:: Your assignment ::
An exact copy is needed of the lines from the line holding "At what coordinates should I click to accomplish: Click the blue" through the final line of the listing below, both included.

:: Data shown ::
>>>
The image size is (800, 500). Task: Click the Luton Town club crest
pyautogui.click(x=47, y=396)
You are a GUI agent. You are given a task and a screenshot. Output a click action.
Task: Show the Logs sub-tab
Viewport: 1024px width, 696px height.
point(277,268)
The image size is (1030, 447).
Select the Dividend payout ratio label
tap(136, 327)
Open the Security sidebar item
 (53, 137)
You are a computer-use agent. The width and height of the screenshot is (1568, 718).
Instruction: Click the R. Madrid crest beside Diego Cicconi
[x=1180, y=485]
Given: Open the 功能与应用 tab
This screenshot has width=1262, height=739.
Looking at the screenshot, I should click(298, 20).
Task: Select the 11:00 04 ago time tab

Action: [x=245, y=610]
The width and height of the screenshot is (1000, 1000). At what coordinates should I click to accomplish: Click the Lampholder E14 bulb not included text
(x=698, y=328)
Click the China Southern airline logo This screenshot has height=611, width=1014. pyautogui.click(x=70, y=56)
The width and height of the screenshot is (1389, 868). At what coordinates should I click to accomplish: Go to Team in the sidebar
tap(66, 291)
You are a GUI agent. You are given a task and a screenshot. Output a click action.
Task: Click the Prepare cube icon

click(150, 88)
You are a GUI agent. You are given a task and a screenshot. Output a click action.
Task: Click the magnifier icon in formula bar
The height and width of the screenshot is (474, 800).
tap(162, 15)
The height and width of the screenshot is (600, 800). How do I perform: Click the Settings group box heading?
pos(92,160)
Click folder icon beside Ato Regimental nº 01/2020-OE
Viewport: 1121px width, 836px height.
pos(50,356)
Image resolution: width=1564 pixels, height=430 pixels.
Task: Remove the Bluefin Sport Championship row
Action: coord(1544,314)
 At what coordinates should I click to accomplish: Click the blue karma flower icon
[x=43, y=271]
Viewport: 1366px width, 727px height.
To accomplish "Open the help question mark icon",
<<<
:: Task response ::
 At what coordinates should I click to accomplish: Click the blue karma flower icon
[x=43, y=271]
Viewport: 1366px width, 727px height.
To accomplish "Open the help question mark icon",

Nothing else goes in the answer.